Nanostructured IrOx Coatings for Efficient Oxygen Evolution Reactions in PV-EC Setup
Jürgensen, Lasse,Frank, Michael,Graf, David,Gessner, Isabel,Fischer, Thomas,Welter, Katharina,J?germann, Wolfram,Mathur, Sanjay
, p. 911 - 924 (2020/03/19)
New heteroleptic iridium compounds exhibiting high volatility and defined thermal decomposition behavior were developed and tested in plasma-enhanced chemical vapor deposition (PECVD). The iridium precursor [(COD)Ir(TFB-TFEA)] (COD = 1,5-cyclooctadiene; TFB-TFEA = N-(4,4,4-Trifluorobut-1-en-3-on)-6,6,6-trifluoroethylamin) unifies both reactivity and sufficient stability through its heteroleptic constitution to offer a step-by-step elimination of ligands to provide high compositional purity in CVD deposits. The substitution of neutral COD ligands against CO groups further increased the volatility of the precursor.
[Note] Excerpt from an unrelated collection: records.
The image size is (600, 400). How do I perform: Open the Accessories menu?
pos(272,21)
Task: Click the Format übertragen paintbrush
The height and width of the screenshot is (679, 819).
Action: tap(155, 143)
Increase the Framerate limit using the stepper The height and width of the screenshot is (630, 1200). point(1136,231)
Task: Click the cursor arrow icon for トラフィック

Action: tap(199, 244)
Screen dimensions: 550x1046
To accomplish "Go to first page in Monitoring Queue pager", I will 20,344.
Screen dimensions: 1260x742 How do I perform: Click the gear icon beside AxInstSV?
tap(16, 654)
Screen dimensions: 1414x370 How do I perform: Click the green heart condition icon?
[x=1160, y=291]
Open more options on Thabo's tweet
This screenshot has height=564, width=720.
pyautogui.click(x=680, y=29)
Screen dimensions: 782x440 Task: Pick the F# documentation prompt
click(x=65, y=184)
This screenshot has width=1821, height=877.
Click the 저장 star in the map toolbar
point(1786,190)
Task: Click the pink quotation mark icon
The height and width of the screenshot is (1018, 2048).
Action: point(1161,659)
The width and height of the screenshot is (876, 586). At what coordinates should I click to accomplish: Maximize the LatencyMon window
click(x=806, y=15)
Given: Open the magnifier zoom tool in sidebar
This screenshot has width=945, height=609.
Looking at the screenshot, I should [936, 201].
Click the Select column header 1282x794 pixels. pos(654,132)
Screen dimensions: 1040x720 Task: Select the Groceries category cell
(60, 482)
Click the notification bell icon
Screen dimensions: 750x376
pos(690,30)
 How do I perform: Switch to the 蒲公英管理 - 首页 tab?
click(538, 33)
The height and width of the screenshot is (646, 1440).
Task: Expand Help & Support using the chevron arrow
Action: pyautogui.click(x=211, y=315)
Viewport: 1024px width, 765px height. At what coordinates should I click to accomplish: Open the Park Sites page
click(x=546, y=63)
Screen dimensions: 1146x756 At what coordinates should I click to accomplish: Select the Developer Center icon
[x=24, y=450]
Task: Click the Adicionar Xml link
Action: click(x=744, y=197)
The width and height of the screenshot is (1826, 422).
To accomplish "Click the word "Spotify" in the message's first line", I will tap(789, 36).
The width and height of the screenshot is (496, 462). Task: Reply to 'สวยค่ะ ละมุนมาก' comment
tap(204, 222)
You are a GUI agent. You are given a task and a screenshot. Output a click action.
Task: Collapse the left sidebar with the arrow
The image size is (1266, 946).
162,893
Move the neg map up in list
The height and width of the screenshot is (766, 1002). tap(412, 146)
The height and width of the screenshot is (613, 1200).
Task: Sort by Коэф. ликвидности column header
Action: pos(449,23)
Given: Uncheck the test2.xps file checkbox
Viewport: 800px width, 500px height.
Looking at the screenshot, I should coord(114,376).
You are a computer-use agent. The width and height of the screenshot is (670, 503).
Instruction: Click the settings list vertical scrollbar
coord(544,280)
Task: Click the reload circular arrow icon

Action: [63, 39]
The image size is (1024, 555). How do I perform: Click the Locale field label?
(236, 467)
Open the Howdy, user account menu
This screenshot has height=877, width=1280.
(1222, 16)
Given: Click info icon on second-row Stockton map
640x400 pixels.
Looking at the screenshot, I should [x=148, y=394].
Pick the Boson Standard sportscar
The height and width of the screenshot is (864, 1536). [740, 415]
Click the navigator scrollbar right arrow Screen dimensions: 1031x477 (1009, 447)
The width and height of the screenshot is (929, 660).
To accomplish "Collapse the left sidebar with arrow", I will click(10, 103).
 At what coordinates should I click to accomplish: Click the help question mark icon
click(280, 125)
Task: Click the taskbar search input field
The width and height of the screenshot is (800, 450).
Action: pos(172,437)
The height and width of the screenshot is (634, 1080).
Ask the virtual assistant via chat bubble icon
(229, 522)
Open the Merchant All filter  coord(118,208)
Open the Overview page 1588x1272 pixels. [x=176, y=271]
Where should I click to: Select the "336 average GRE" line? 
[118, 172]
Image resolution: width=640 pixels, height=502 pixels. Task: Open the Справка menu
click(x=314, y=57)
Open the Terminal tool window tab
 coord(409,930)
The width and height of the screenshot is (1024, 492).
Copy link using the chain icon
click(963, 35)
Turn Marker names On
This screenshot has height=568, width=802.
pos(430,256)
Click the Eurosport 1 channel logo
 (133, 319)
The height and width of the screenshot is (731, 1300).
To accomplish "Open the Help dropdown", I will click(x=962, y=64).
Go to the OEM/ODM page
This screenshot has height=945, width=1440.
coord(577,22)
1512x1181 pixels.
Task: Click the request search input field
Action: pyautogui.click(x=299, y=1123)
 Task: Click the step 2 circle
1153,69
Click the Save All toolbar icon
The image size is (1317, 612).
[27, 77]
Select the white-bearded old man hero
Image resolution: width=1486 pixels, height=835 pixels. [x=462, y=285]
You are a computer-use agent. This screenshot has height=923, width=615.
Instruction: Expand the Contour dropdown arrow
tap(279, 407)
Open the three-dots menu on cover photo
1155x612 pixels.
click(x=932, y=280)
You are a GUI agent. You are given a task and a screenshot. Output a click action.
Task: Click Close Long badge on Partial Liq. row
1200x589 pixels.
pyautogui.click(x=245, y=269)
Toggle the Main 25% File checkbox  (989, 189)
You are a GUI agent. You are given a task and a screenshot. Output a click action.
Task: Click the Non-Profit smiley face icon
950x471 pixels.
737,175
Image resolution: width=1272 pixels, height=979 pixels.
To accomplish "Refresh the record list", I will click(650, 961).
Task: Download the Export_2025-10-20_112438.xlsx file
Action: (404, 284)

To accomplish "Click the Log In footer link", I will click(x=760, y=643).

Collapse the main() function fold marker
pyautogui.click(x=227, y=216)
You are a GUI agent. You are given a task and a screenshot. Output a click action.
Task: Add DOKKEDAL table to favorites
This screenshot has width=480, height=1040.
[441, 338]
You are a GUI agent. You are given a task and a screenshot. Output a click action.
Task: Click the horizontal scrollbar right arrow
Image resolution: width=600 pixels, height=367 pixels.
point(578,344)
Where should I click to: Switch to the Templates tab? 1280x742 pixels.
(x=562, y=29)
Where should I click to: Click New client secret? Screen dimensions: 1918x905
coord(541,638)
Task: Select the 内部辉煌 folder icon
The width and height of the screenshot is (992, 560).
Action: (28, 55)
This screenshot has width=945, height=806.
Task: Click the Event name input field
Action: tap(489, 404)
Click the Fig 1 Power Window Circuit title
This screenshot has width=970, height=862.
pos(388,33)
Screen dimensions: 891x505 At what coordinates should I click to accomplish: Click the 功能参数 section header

PECVD experiments with unambiguously characterized Ir compounds (single crystal X-ray diffraction analysis) demonstrated their suitability for an atom-efficient (high molecule-to-precursor yield) gas phase deposition of amorphous iridium oxide (IrOx) phases. Thin films of IrOx were well suited as electrocatalyst in oxygen evolution reaction so that an efficient coupled system in combination with solar cells is viable to perform water-splitting reaction without external bias.